El movimiento en masa más lento es la denominada reptación del suelo. Con este término se define el movimiento lento y casi continuo del suelo y regolita, vertiente abajo. Puesto que puede producirse en vertientes de muy escaso desnivel (se considera que el ángulo mínimo es de 5º), la reptación del suelo es la forma más común de movimiento de masas. Al mismo tiempo, sin embargo, es el proceso más inadvertido, aunque el ladeo, cuesta abajo, de los árboles y la acumulación de materiales en torno a cercas de piedra son testimonio de su existencia. Este movimiento tiene su origen en una serie de procesos que inician la expansión y contracción de partículas del suelo. Con la expansión, éstas ascienden la vertiente en sentido perpendicular; cuando se contraen, las partículas descienden verticalmente, bajo la influencia de la gravedad, a una zona inferior. La contracción y expansión son consecuencia de un proceso alternativo de humectación y deshumectación del suelo; de cambios térmicos; de alteraciones químicas asociadas a la meteorización y formación de suelos; y de la acción de raíces, elementos del suelo y animales.

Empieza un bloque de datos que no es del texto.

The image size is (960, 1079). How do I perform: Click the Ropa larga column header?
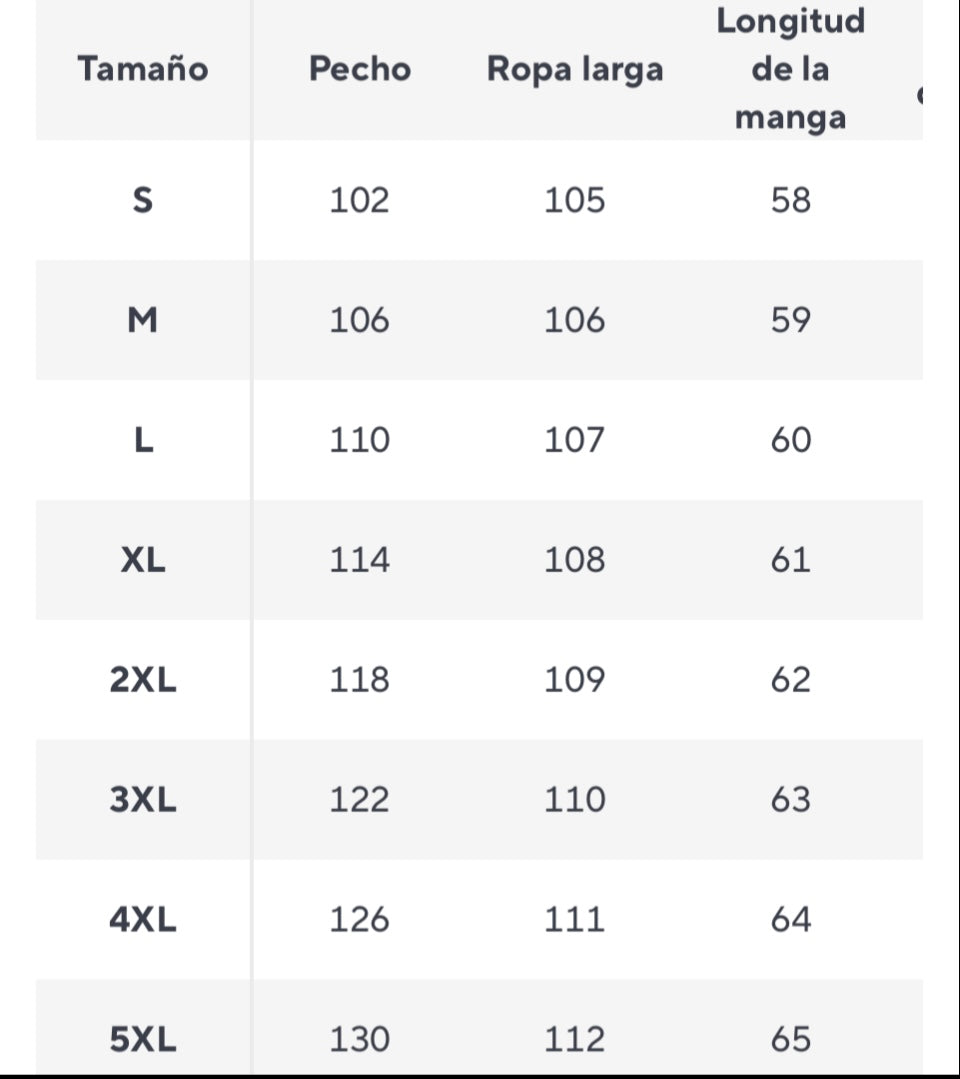(x=574, y=70)

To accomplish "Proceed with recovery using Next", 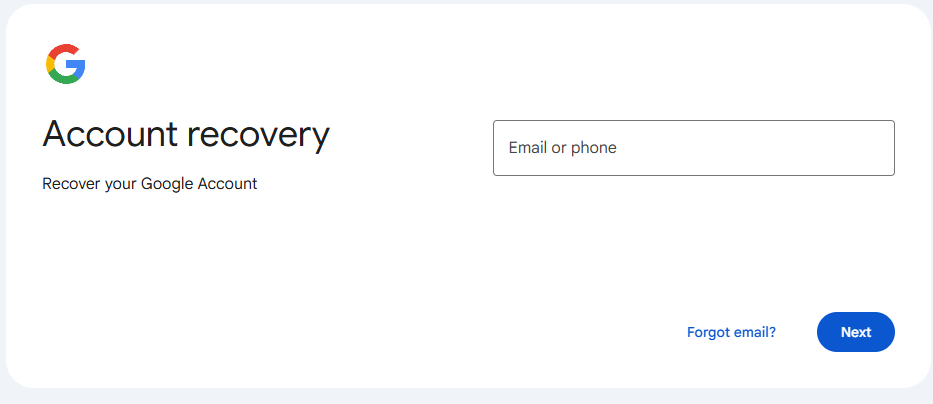I will pos(855,332).
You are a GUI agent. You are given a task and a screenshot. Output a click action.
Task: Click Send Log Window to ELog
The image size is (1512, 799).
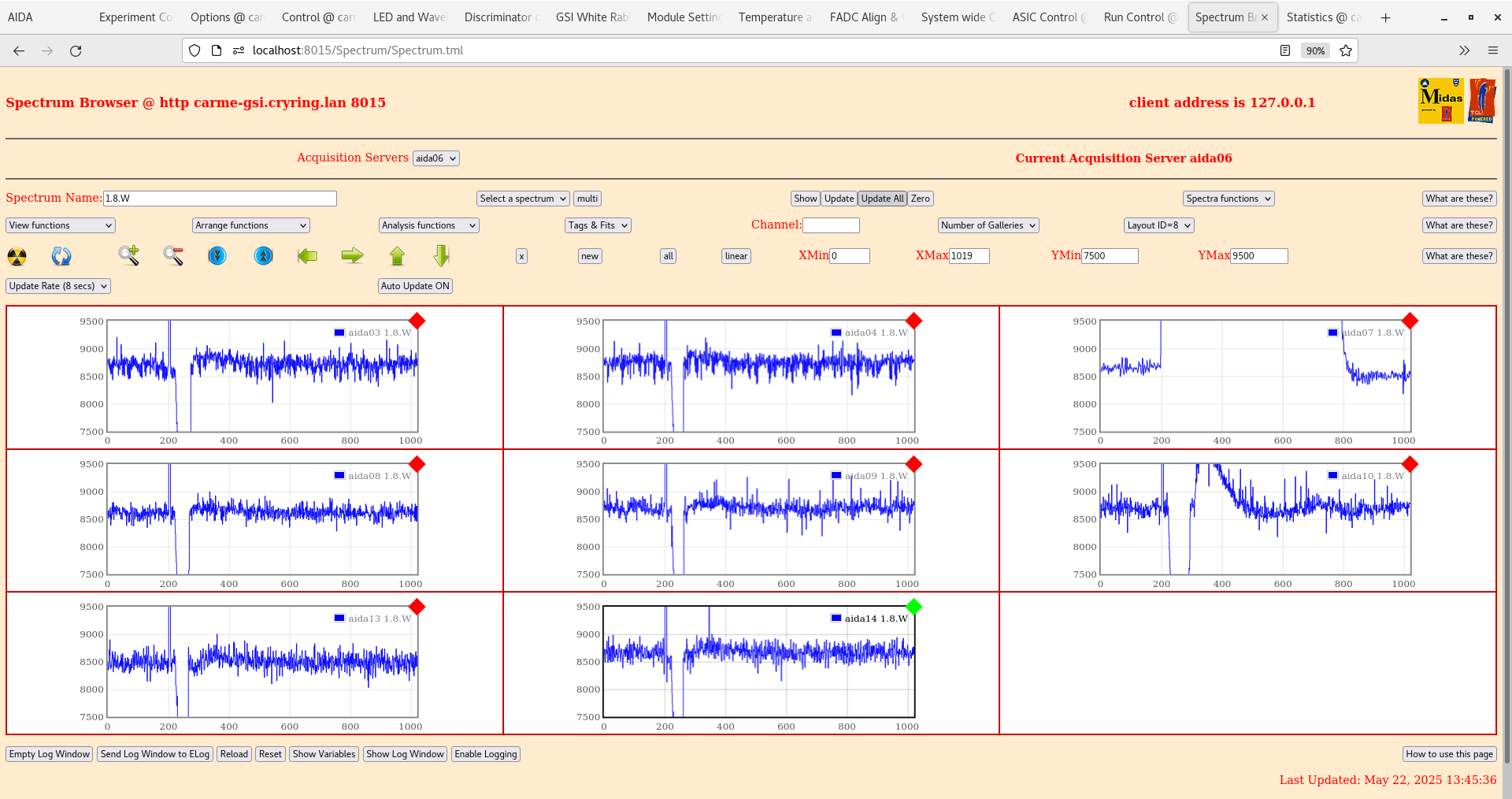[154, 754]
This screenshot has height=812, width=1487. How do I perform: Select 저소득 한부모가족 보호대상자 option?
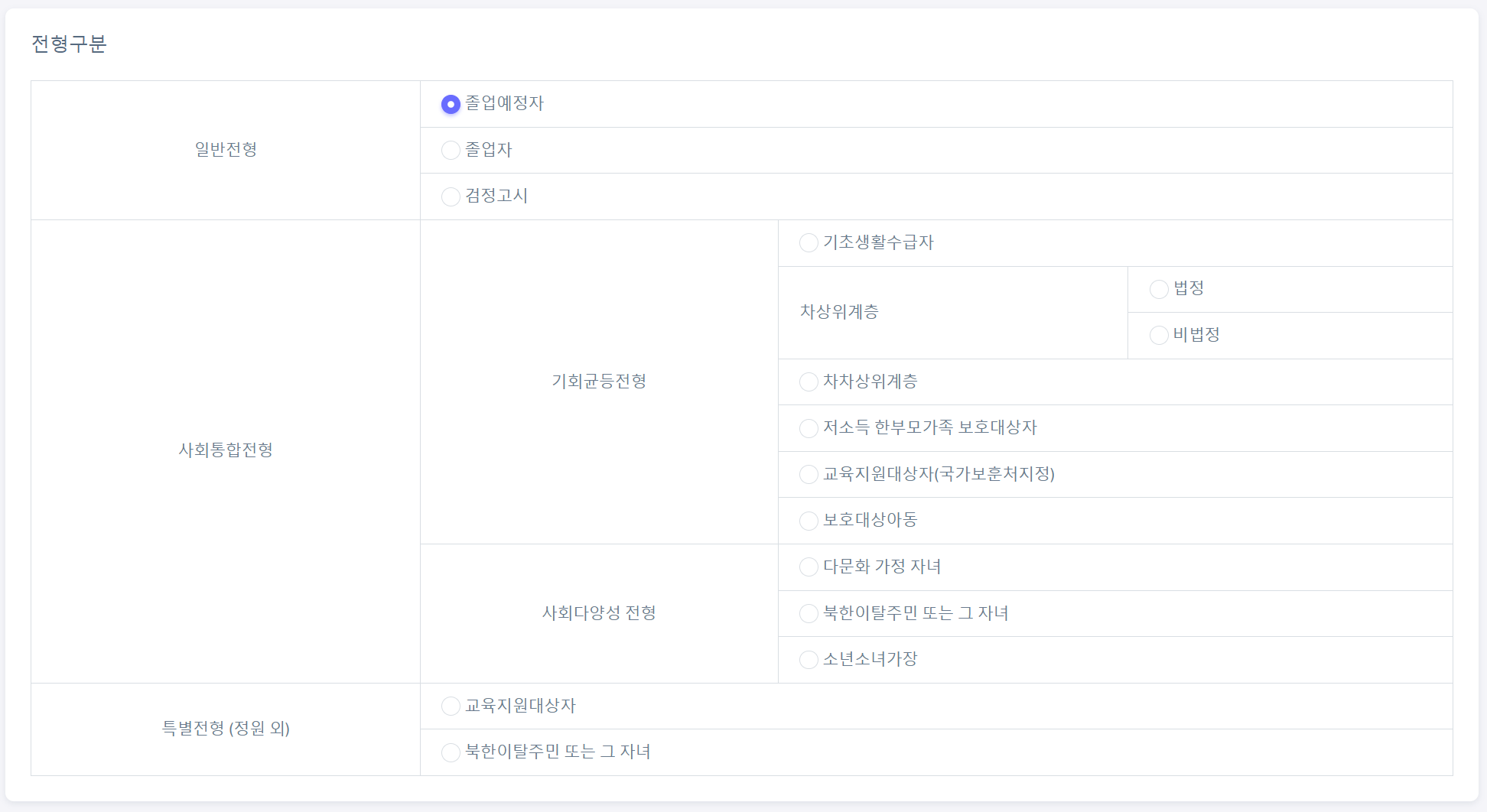[809, 428]
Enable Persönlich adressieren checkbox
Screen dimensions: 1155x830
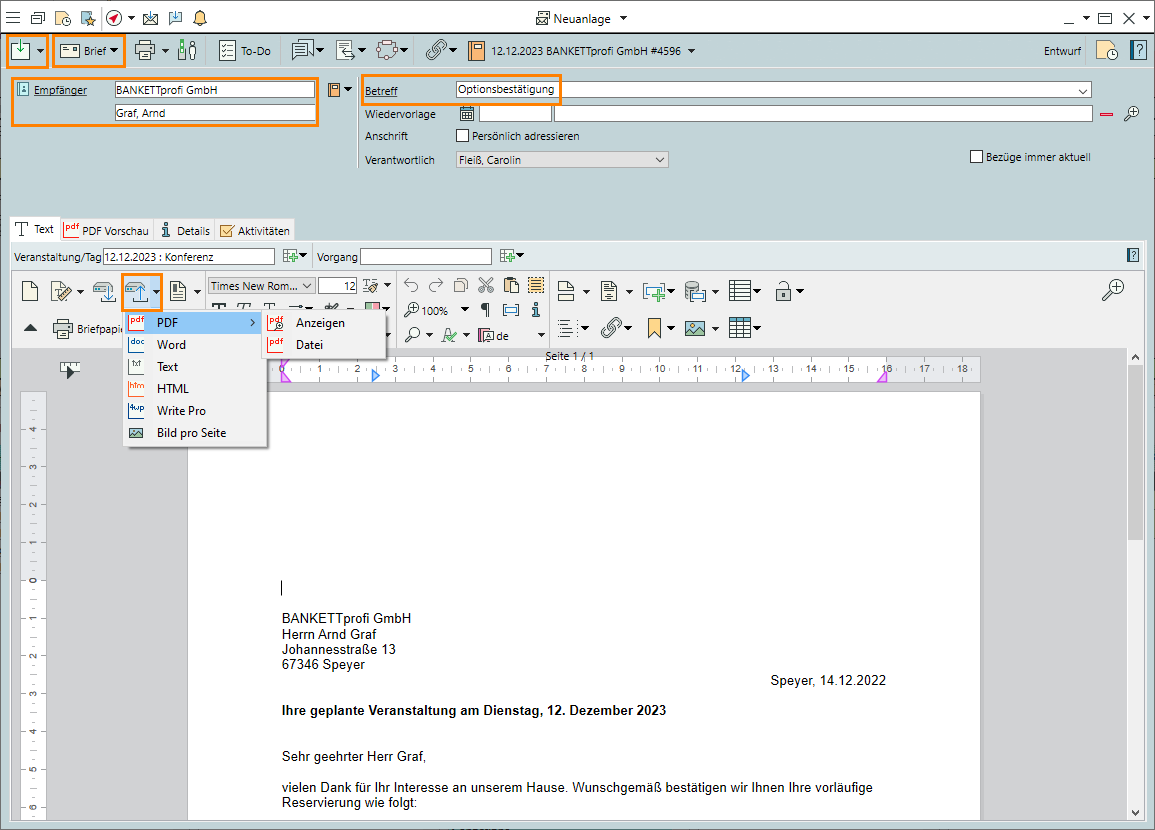point(462,136)
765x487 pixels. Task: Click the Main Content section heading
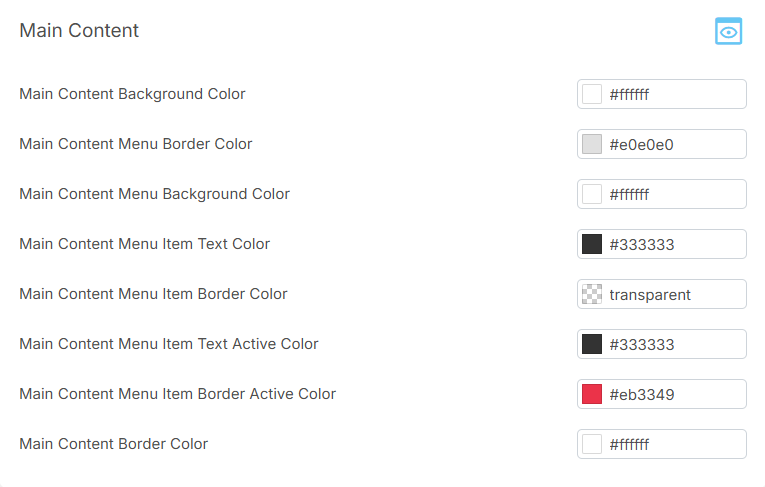(79, 31)
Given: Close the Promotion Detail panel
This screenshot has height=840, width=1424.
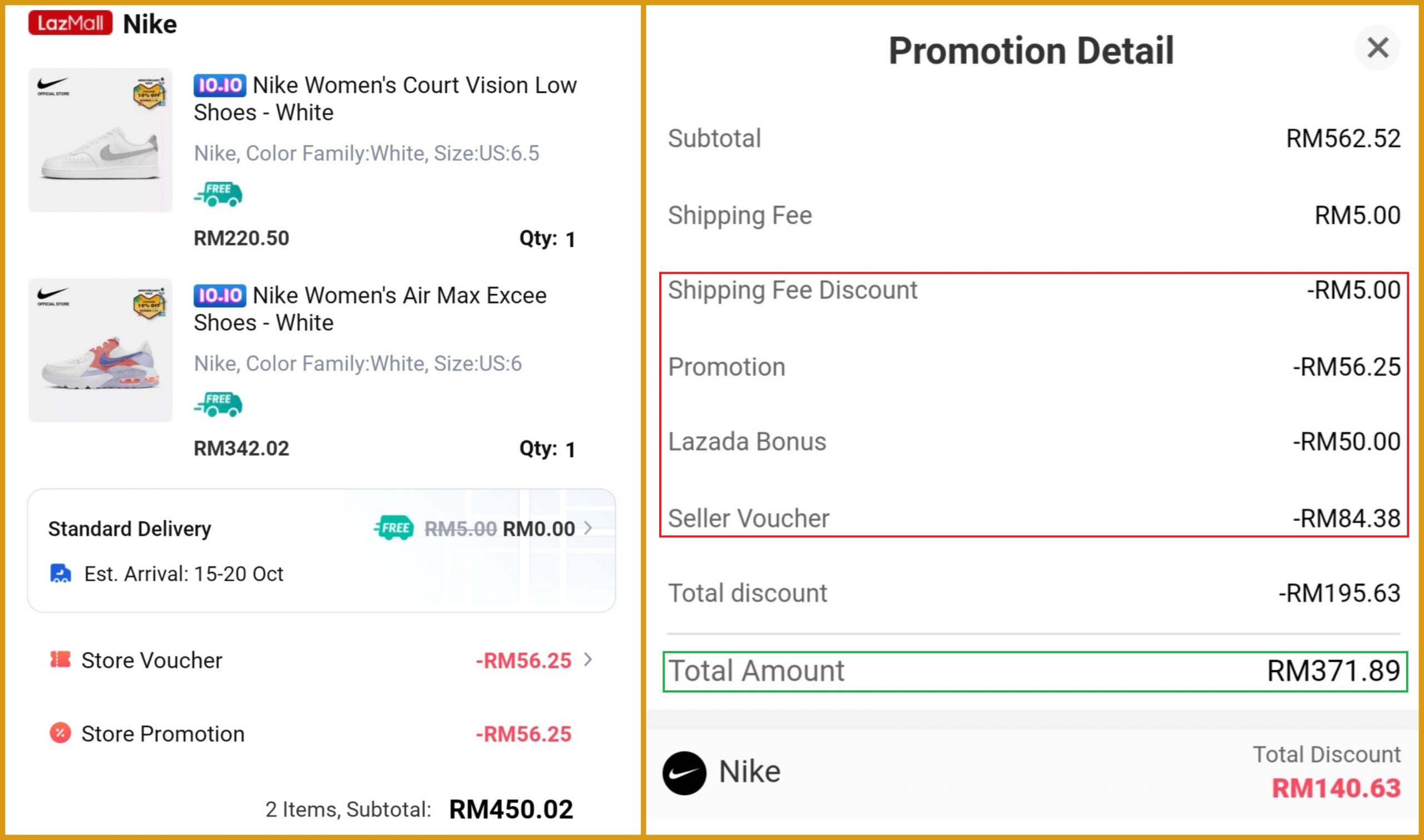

El agua al helarse y expandirse provoca que las partículas del suelo se desplacen hacia adelante. Por lo general, el agua helada adopta un aspecto lenticular, pero en ocasiones forma agujas de hielo, que elevan las piedras de la superficie. El empuje por helada es mayor en suelos muy porosos, como los limos. La velocidad del proceso de reptación es, normalmente, de 1 mm a 5 mm por año en ambientes de clima húmedo, pero en condiciones extremas, como la tundra, se han llegado a registrar velocidades de cientos de milímetros anuales.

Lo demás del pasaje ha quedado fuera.